_What is required:_ Could you output the listing that follows exactly, without its images?

Source data Block Start

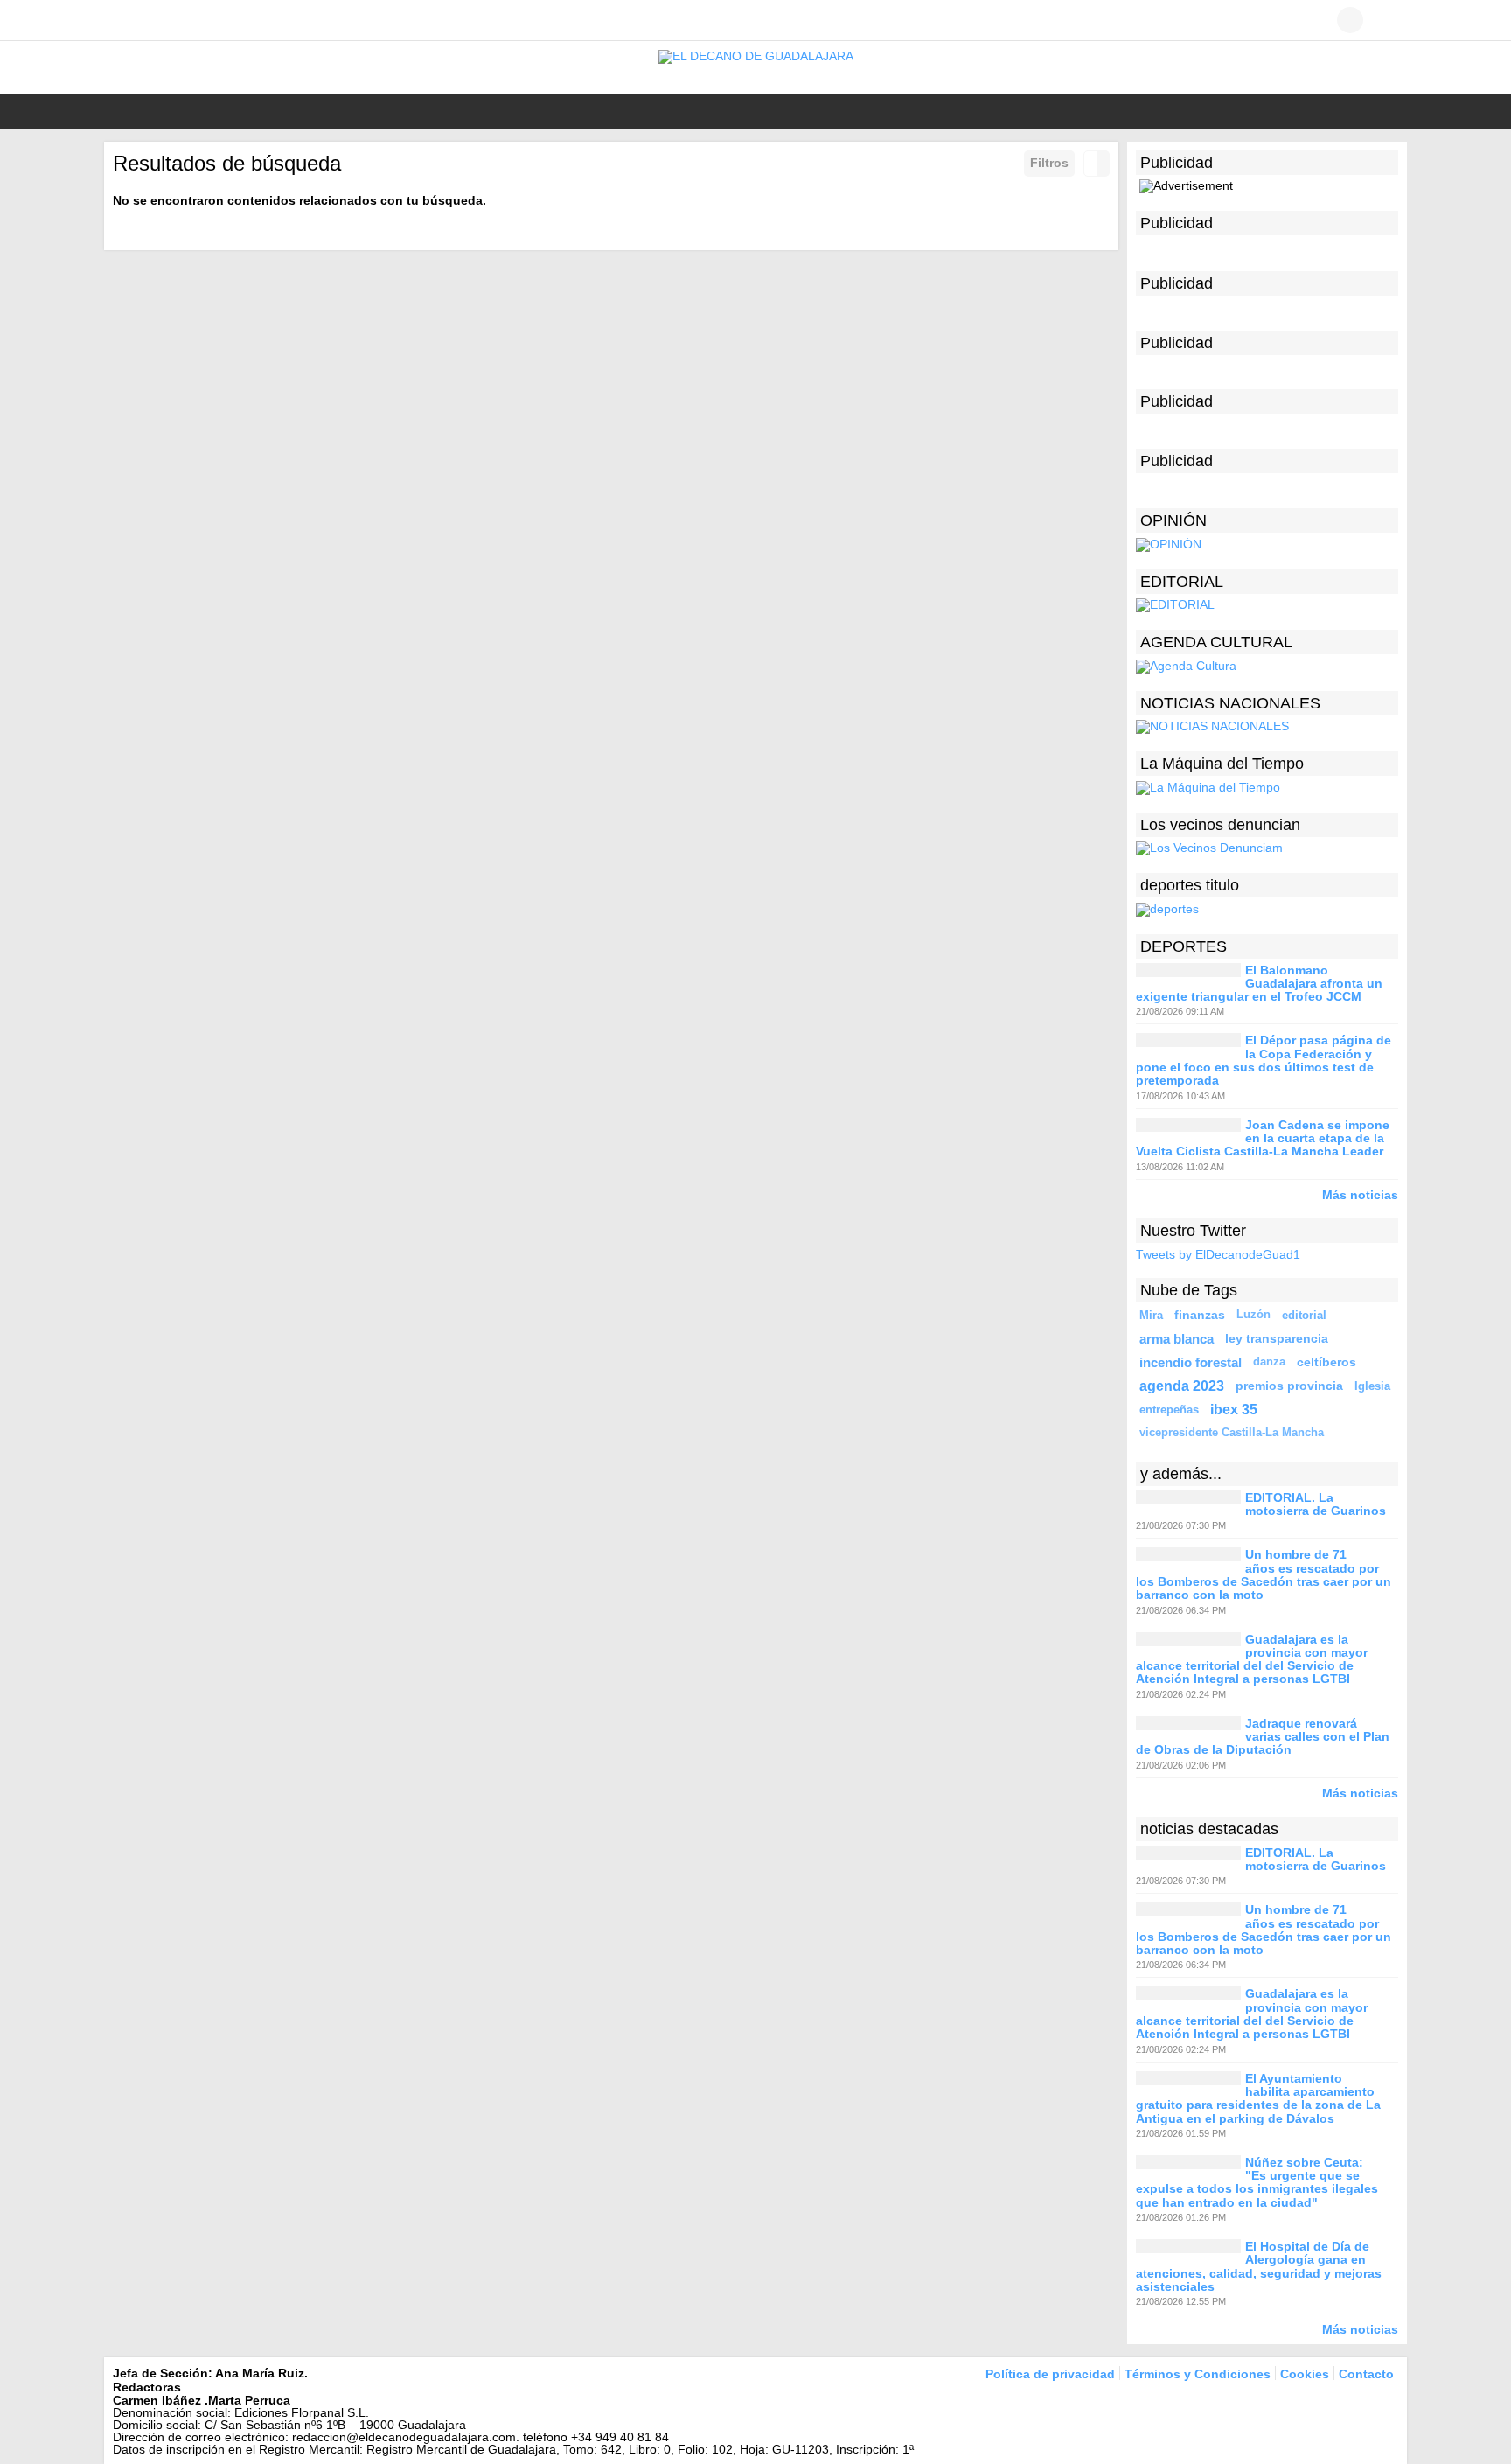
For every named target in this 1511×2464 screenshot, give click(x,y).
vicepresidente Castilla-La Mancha (1231, 1433)
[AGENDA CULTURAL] (1186, 666)
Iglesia (1372, 1386)
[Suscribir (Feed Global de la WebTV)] (200, 20)
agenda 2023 (1181, 1385)
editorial (1304, 1315)
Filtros (1049, 163)
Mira (1151, 1315)
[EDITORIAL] (1175, 604)
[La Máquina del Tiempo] (1208, 786)
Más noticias (1360, 1194)
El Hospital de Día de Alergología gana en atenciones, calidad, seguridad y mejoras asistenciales (1259, 2266)
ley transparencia (1276, 1338)
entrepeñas (1169, 1409)
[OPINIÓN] (1168, 544)
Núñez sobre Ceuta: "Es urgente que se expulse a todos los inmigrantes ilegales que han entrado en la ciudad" (1257, 2182)
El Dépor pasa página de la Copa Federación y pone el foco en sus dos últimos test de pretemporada (1263, 1061)
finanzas (1199, 1315)
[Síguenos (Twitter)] (148, 20)
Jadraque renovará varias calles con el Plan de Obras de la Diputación (1262, 1736)
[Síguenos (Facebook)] (121, 20)
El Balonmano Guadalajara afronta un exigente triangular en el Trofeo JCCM (1259, 983)
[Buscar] (1385, 20)
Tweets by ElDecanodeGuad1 (1218, 1254)
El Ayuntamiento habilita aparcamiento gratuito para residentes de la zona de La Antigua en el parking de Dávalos (1258, 2098)
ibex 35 (1233, 1409)
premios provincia (1289, 1386)
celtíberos (1326, 1362)
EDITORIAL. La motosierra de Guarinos (1315, 1504)
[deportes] (1167, 908)
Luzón (1253, 1315)
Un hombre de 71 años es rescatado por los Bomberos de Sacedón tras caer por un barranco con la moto (1263, 1575)
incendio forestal (1190, 1362)
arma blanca (1176, 1338)
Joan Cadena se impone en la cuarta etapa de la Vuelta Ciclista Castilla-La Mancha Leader (1262, 1138)
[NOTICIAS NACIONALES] (1212, 726)
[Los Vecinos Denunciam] (1209, 848)
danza (1269, 1362)
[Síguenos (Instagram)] (174, 20)
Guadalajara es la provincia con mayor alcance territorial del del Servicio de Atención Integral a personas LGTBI (1252, 1659)
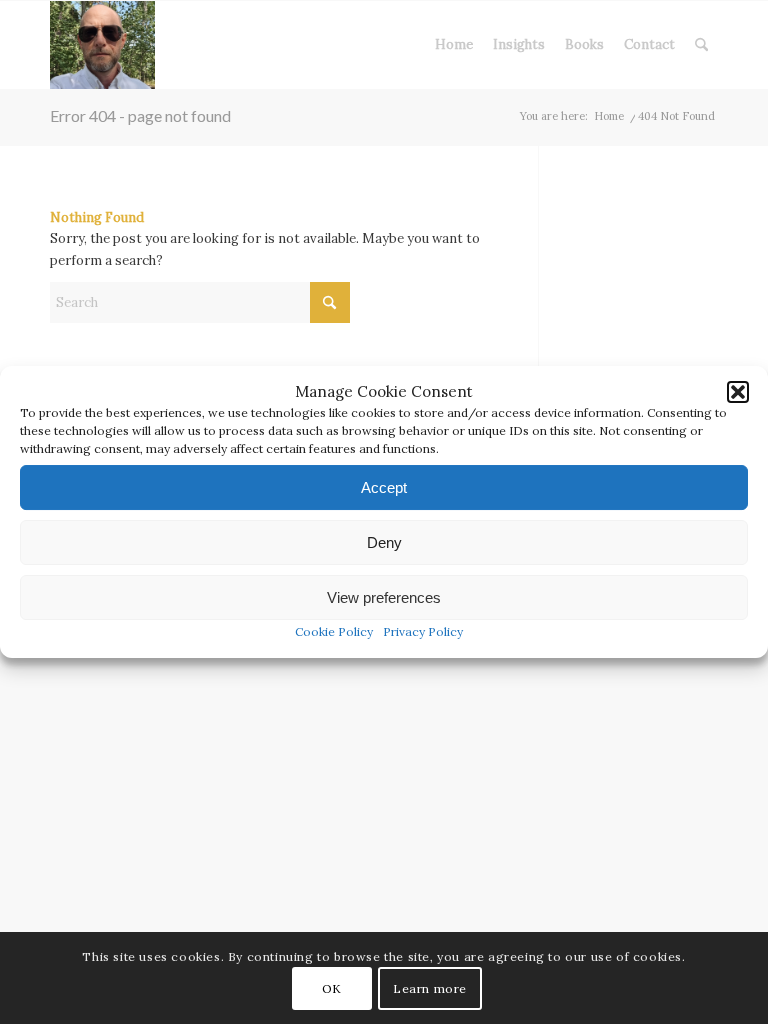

Source data Block End

_Answer:_
For every named target in this 1511×2464 screenshot, give click(x,y).
vicepresidente Castilla-La Mancha (1231, 1433)
[AGENDA CULTURAL] (1186, 666)
Iglesia (1372, 1386)
[Suscribir (Feed Global de la WebTV)] (200, 20)
agenda 2023 (1181, 1385)
editorial (1304, 1315)
Filtros (1049, 163)
Mira (1151, 1315)
[EDITORIAL] (1175, 604)
[La Máquina del Tiempo] (1208, 786)
Más noticias (1360, 1194)
El Hospital de Día de Alergología gana en atenciones, calidad, seguridad y mejoras asistenciales (1259, 2266)
ley transparencia (1276, 1338)
entrepeñas (1169, 1409)
[OPINIÓN] (1168, 544)
Núñez sobre Ceuta: "Es urgente que se expulse a todos los inmigrantes ilegales que han entrado en la ciudad" (1257, 2182)
El Dépor pasa página de la Copa Federación y pone el foco en sus dos últimos test de pretemporada (1263, 1061)
finanzas (1199, 1315)
[Síguenos (Twitter)] (148, 20)
Jadraque renovará varias calles con el Plan de Obras de la Diputación (1262, 1736)
[Síguenos (Facebook)] (121, 20)
El Balonmano Guadalajara afronta un exigente triangular en el Trofeo JCCM (1259, 983)
[Buscar] (1385, 20)
Tweets by ElDecanodeGuad1 (1218, 1254)
El Ayuntamiento habilita aparcamiento gratuito para residentes de la zona de La Antigua en el parking de Dávalos (1258, 2098)
ibex 35 (1233, 1409)
premios provincia (1289, 1386)
celtíberos (1326, 1362)
EDITORIAL. La motosierra de Guarinos (1315, 1504)
[deportes] (1167, 908)
Luzón (1253, 1315)
Un hombre de 71 años es rescatado por los Bomberos de Sacedón tras caer por un barranco con la moto (1263, 1575)
incendio forestal (1190, 1362)
arma blanca (1176, 1338)
Joan Cadena se impone en la cuarta etapa de la Vuelta Ciclista Castilla-La Mancha Leader (1262, 1138)
[NOTICIAS NACIONALES] (1212, 726)
[Los Vecinos Denunciam] (1209, 848)
danza (1269, 1362)
[Síguenos (Instagram)] (174, 20)
Guadalajara es la provincia con mayor alcance territorial del del Servicio de Atención Integral a personas LGTBI (1252, 1659)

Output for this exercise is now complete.